All these men and those who live on them, their wives, teachers, children, cooks, actors, jockeys, and so forth, live by the blood which in one way or another, by one class of leeches or by another, is sucked out of the working people; thus they live, devouring each day for their pleasures hundreds and thousands of work-days of the exhausted labourers, who are driven to work by the threat of being killed; they see the privations and sufferings of these labourers, of their children, old men, women, sick people; they know of the penalties to which the violators of this established spoliation are subjected, and they not only do not diminish their luxury, do not conceal it, but impudently display before these oppressed labourers, who for the most part hate them, as though on purpose to provoke them, their parks, castles, theatres, chases, races, and at the same time assure themselves and one another that they are all very much concerned about the good of the masses, whom they never stop treading underfoot; and on Sundays they dress themselves in costly attire and drive in expensive carriages into houses especially built for the purpose of making fun of Christianity, and there listen to men especially trained in this lie, who in every manner possible, in vestments and without vestments, in white neckties, preach to one another the love of men, which they all deny with their whole lives. And, while doing all this, these men so enter into their parts that they seriously believe that they actually are what they pretend to be.

The universal hypocrisy, which has entered into the flesh and blood of all the classes of our time, has reached such limits that nothing of this kind ever fills any one with indignation. Hypocrisy with good reason means the same as acting, and anybody can pretend,—act a part. Nobody is amazed at such phenomena as that the successors of Christ bless the murderers who are lined up and hold the guns which are loaded for their brothers; that the priests, the pastors of all kinds of Christian confessions, always, as inevitably as the executioners, take part in executions, with their presence recognizing the murder as compatible with Christianity (at an electrocution in America, a preacher was present).
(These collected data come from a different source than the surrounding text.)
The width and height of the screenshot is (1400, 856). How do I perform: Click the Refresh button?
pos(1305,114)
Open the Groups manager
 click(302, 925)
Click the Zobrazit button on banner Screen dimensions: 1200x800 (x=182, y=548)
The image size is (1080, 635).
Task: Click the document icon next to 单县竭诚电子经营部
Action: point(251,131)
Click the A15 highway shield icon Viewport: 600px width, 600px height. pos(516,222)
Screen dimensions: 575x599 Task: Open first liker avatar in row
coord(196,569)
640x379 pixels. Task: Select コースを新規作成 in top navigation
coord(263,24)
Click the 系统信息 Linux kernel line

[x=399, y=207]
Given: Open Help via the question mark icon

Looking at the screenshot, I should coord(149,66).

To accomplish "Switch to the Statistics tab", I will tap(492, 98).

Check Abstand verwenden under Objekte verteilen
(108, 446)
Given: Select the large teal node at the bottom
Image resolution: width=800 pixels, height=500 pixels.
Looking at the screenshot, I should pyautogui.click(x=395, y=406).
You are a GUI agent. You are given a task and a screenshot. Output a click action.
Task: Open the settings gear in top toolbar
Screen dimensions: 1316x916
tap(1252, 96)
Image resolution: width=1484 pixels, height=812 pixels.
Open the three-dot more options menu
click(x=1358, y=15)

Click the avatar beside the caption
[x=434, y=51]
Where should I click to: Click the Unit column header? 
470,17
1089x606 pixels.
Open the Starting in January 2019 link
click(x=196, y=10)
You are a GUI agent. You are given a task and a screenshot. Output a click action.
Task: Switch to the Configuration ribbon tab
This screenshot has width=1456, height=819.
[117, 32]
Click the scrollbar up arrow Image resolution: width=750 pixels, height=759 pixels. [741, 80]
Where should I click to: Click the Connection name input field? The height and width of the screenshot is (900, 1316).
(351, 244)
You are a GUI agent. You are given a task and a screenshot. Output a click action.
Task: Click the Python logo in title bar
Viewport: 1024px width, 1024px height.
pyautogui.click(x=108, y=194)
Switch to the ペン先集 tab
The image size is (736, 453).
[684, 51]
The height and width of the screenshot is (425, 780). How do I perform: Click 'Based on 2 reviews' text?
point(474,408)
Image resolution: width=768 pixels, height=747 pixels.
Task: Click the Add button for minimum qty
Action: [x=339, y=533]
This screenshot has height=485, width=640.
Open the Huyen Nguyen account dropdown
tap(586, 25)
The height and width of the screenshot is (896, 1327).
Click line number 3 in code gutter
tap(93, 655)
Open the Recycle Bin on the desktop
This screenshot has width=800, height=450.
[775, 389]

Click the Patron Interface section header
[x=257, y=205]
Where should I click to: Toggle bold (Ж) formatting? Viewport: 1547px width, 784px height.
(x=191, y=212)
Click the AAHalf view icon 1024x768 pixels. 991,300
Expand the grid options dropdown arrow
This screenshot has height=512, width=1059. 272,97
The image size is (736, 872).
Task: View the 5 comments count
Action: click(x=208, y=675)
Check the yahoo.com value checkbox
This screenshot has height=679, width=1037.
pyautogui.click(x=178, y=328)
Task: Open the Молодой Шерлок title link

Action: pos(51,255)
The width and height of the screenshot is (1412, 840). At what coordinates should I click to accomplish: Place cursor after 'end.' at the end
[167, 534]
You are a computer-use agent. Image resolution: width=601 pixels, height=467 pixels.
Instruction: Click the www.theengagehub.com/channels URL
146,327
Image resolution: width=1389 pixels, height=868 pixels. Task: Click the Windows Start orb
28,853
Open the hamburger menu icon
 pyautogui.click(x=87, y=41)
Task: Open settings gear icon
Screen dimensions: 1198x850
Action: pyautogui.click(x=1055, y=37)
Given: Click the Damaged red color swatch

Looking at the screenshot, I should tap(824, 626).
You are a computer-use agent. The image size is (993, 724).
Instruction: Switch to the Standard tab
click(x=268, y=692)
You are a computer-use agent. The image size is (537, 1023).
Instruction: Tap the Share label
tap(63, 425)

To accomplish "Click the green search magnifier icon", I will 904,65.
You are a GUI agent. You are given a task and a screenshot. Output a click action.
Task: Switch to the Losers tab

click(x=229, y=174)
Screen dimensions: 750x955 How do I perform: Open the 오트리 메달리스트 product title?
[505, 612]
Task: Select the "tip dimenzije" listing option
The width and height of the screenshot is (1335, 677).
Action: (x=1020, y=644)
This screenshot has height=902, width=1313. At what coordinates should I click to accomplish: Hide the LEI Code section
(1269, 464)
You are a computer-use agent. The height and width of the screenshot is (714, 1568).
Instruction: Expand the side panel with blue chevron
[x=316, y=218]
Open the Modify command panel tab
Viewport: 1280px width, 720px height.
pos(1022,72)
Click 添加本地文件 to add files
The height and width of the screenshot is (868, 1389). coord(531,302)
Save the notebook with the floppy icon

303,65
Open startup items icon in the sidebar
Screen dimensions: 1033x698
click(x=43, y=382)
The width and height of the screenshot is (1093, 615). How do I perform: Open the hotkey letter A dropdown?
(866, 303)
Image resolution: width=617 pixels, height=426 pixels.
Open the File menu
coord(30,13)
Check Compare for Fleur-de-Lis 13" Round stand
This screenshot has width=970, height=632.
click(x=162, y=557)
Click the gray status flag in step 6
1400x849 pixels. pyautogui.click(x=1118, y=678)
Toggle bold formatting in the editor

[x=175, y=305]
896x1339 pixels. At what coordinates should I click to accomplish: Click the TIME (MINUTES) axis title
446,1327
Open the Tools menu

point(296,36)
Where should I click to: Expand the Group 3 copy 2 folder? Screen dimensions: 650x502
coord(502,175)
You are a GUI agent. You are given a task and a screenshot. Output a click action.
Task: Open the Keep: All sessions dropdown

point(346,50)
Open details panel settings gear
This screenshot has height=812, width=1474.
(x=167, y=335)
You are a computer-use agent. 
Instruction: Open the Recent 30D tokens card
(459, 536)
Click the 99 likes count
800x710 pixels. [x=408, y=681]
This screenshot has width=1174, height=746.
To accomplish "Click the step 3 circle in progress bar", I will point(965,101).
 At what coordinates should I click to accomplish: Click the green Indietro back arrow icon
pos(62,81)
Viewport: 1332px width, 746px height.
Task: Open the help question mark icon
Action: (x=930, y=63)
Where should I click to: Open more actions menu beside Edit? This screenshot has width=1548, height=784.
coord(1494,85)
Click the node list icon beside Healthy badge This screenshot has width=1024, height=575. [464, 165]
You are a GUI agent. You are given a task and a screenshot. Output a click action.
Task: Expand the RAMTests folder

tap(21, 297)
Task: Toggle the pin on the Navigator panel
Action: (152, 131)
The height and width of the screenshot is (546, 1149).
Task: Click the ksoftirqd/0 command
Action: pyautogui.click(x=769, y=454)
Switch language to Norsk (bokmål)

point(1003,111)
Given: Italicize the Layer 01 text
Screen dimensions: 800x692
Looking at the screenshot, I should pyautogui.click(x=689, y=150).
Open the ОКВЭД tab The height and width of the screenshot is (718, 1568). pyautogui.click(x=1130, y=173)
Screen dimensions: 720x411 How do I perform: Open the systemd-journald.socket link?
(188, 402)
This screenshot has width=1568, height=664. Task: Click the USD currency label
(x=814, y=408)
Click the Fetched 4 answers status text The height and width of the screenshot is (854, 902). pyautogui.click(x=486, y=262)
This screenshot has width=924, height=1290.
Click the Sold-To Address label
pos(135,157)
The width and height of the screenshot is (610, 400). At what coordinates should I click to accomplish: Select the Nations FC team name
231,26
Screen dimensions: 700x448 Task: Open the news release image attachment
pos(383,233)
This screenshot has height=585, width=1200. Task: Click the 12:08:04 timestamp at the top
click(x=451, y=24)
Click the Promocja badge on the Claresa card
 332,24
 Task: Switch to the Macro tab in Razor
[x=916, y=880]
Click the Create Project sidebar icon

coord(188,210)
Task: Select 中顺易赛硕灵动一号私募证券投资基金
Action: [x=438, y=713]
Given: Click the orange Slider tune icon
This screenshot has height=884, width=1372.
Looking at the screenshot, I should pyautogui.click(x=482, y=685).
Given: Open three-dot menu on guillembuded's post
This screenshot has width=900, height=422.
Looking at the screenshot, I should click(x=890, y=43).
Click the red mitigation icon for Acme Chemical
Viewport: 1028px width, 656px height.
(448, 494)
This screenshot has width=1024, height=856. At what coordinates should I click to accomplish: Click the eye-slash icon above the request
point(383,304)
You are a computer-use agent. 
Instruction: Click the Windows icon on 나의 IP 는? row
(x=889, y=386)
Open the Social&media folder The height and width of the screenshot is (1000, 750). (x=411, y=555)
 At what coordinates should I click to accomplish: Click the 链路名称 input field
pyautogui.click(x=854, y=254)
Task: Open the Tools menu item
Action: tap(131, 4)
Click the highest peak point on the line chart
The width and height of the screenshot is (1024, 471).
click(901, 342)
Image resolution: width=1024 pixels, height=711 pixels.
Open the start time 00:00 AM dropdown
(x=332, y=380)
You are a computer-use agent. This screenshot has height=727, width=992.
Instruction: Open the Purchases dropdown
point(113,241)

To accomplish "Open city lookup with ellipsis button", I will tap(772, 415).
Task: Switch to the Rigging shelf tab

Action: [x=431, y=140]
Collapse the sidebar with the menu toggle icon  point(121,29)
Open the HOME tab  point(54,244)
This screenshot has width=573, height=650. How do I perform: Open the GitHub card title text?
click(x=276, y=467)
Lately there was an international prison exhibition in St. Petersburg, where implements of torture were exhibited, such as manacles, models of solitary cells, that is, worse implements of torture than knouts and rods, and sensitive gentlemen and ladies went to look at all this, and they enjoyed the sight.

Nor is any one surprised at the way the liberal science proves, by the side of the assumption of equality, fraternity, liberty, the necessity of an army, of executions, custom-houses, the censorship, the regulation of prostitution, the expulsion of cheap labour, and the prohibition of immigration, and the necessity and justice of colonization, which is based on the poisoning, plundering, and destruction of whole tribes of men who are called savage, and so forth.

People talk of what will happen when all men shall profess what is called Christianity (that is, various mutually hostile professions); when all shall be well fed and well clothed; when all shall be united with one another from one end of the world to the other by means of telegraphs and telephones, and shall communicate with one another by means of balloons; when all the labourers shall be permeated with social teachings, and the labour-unions shall have collected so many millions of members and of roubles; when all men shall be cultured, and all shall read the papers and know the sciences.

But of what use or good can all these improvements be, if people shall not at the same time speak and do what they consider to be the truth?

The calamities of men are certainly due to their disunion, and the disunion is due to this, that men do not follow the truth, which is one, but the lies, of which there are many. The only means for the union of men into one is the union in truth; and so, the more sincerely men strive toward the truth, the nearer they are to this union.

But how can men be united in truth, or even approach it, if they not only do not express the truth which they know, but even think that it is unnecessary to do so, and pretend that they consider to be the truth what they do not regard as the truth.

And so no amelioration of the condition of men is possible, so long as men will pretend, that is, conceal the truth from themselves, so long as they do not recognize that their union, and so their good, is possible only in the truth, and so will not place the recognition and profession of the truth, the one which has been revealed to them, higher than anything else.